Because of these deficiencies, Defendants fail to satisfy their “heavy burden in opposing the plaintiffs chosen forum.” Sinochem, 549 U.S. at 430, 127 S.Ct. 1184. A choice of law analysis employing the Lauritzen and Rhoditis factors, as instructed in Cooper, is critical to the Court’s determination whether it may dismiss this case for forum non conveniens.
IV. CONCLUSION
Being fully advised, it is
ORDERED AND ADJUDGED that the Motion [ECF No. 103] is DENIED. Should Defendants choose to re-file a motion to dismiss based on forum non conve-miens, they must at a minimum address the issues noted in this Order.

. On March 16, 2012 [ECF No. 193] Defendant Operadora withdrew its defense of lack of personal jurisdiction.

. The SinglesCruise Defendants consist of Travel Leaders Group, LLC, and Travel Leaders Leisure Group, LLC.

. Belik has dismissed Defendant Carlson Travel Holdings, Inc. (See [ECF No. 38]).

. Defendant, "Grupo Nogalero, S.A. de C.V. Carlos N Charlies d/b/a Carlos N Charlies,” was dismissed by Order dated December 29, 2011 [ECF No. 114] due to Plaintiff's failure to timely serve the Defendant.

. The Grubart location and connection test requires that the following conditions exist for there to be admiralty jurisdiction: (1) "the tort occurred on navigable water or [the] injury suffered on land was caused by a vessel on navigable water"; (2) "the incident has a potentially disruptive impact on maritime commerce”; and (3) “the general character of the activity giving rise to the incident shows a substantial relationship to traditional marine activity.” Gruban, 513 U.S. at 534, 115 S.Ct. 1043 (internal quotation marks and citations omitted).

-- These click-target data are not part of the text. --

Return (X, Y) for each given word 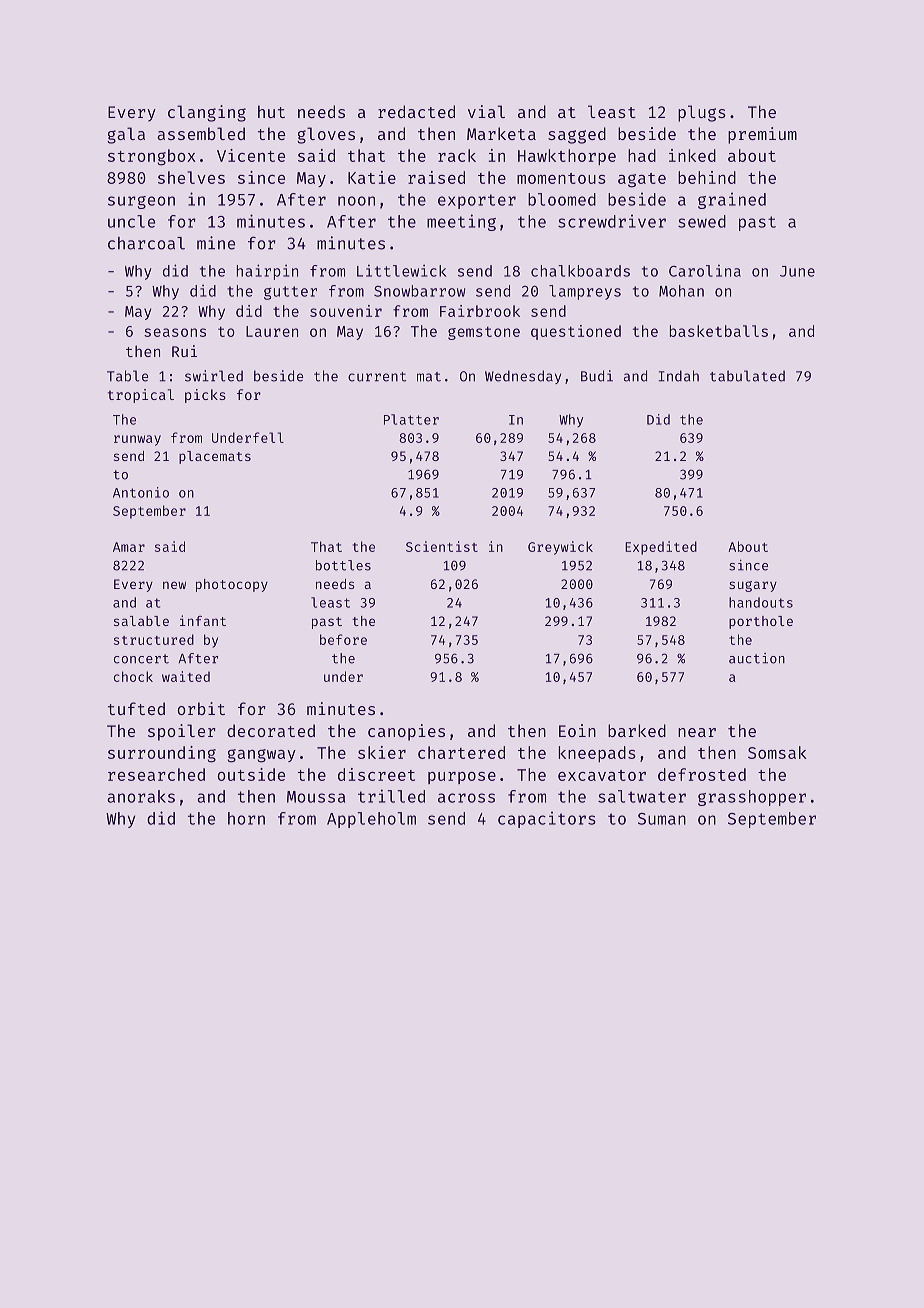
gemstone (484, 333)
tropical (141, 396)
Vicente (251, 155)
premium (762, 135)
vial (486, 111)
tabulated (747, 376)
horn (246, 818)
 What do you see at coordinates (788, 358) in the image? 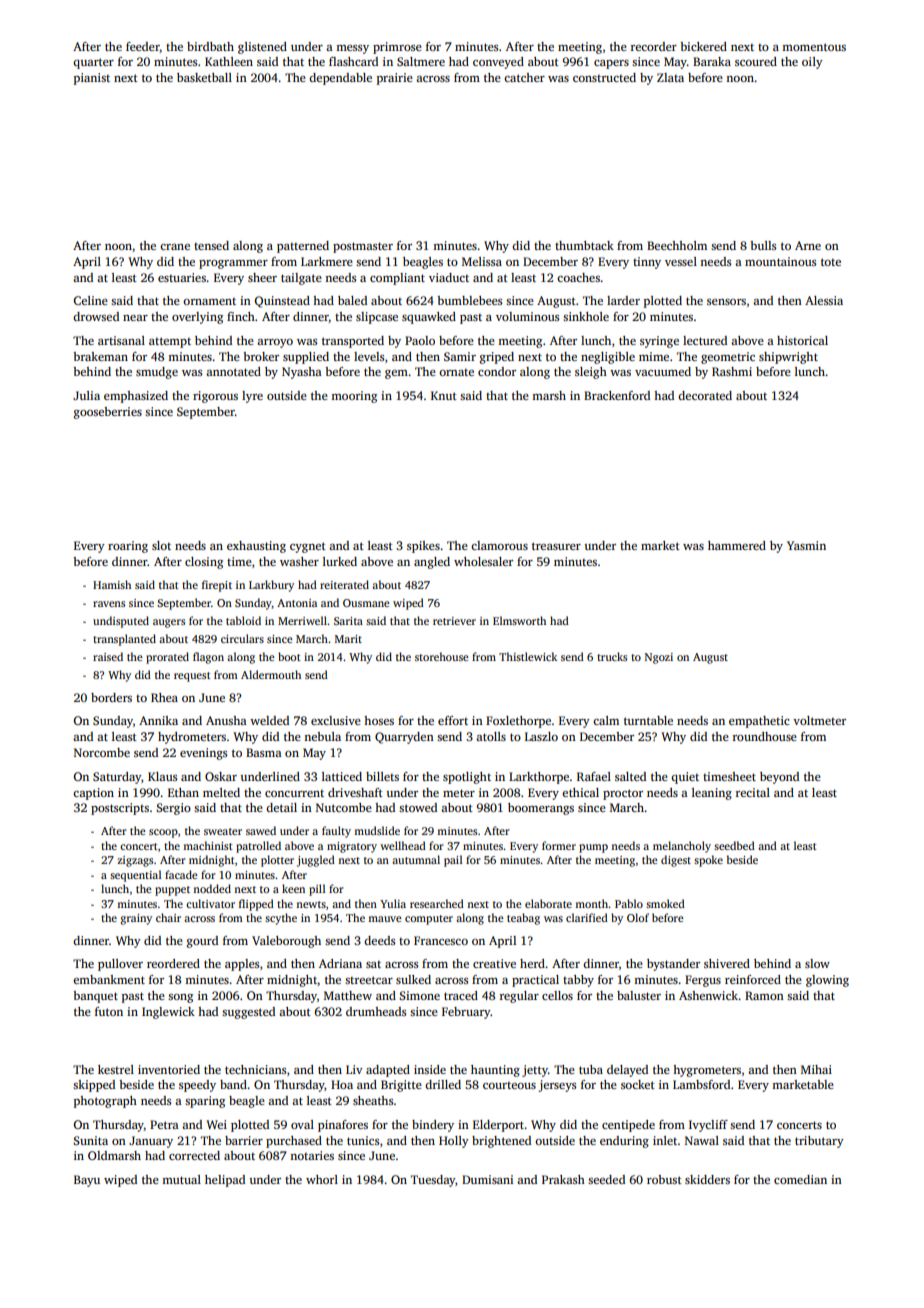
I see `shipwright` at bounding box center [788, 358].
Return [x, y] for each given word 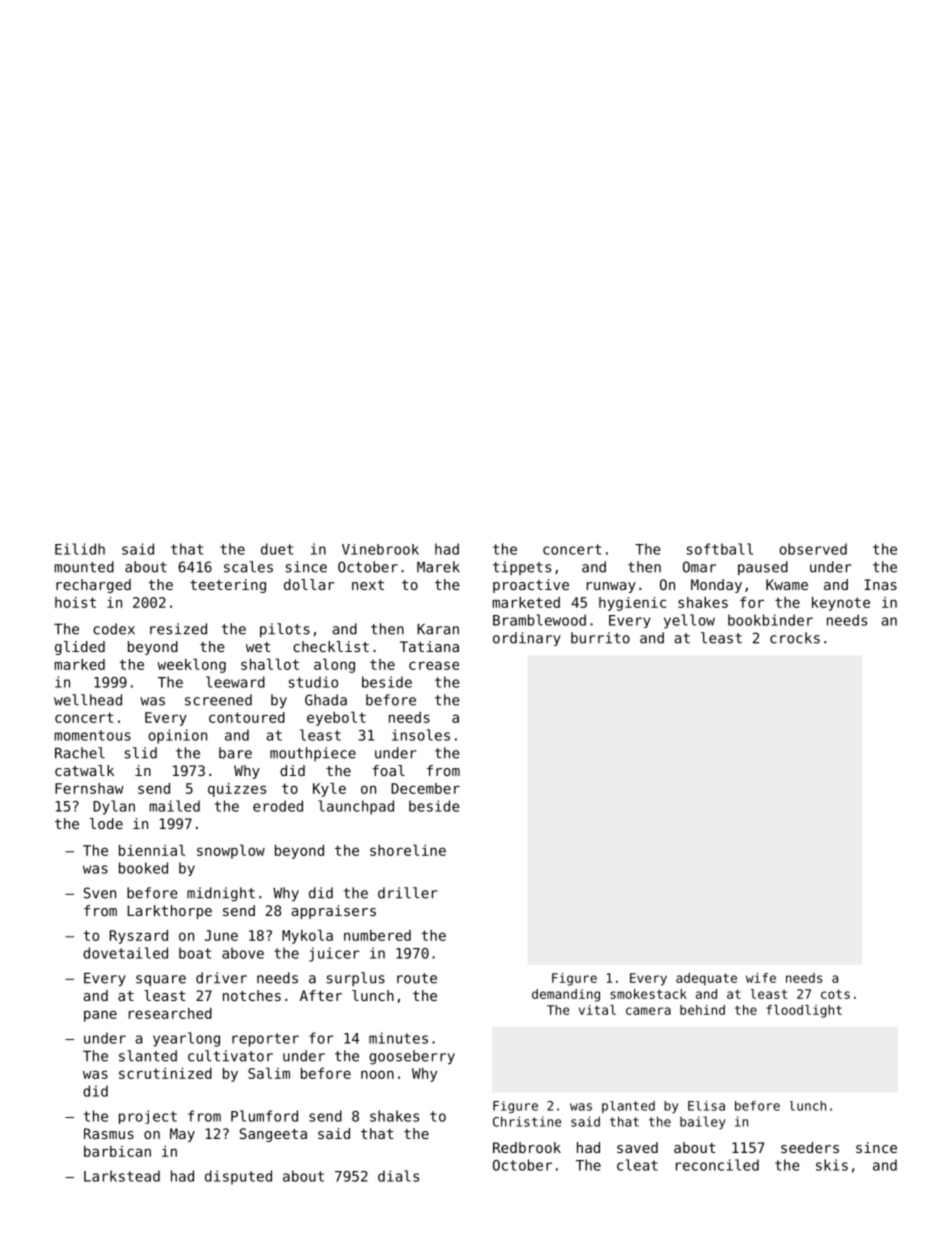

. Notably, Operadora, too, acknowledges that "admiralty jurisdiction [can] be exercised over ... nonadmiralty claimfs].” (Operadora Reply 8 (citations omitted)).

. "The district courts shall have original jurisdiction, exclusive of the courts of the States, of ... [a]ny civil case of admiralty or maritime jurisdiction....” 28 U.S.C. § 1333(1) (emphasis added).

. Moreover, the SinglesCruise Defendants fail to explain why they are entitled to join in the Señor Frog's Defendants' Motion to Dismiss on forum non conveniens grounds when "Mr. Belik’s ticket contract with Carnival requires suit to be filed in [the Southern District of Florida], and that ticket contract is incorporated into the contract between Carnival and SinglesCruise.” (Resp. 34).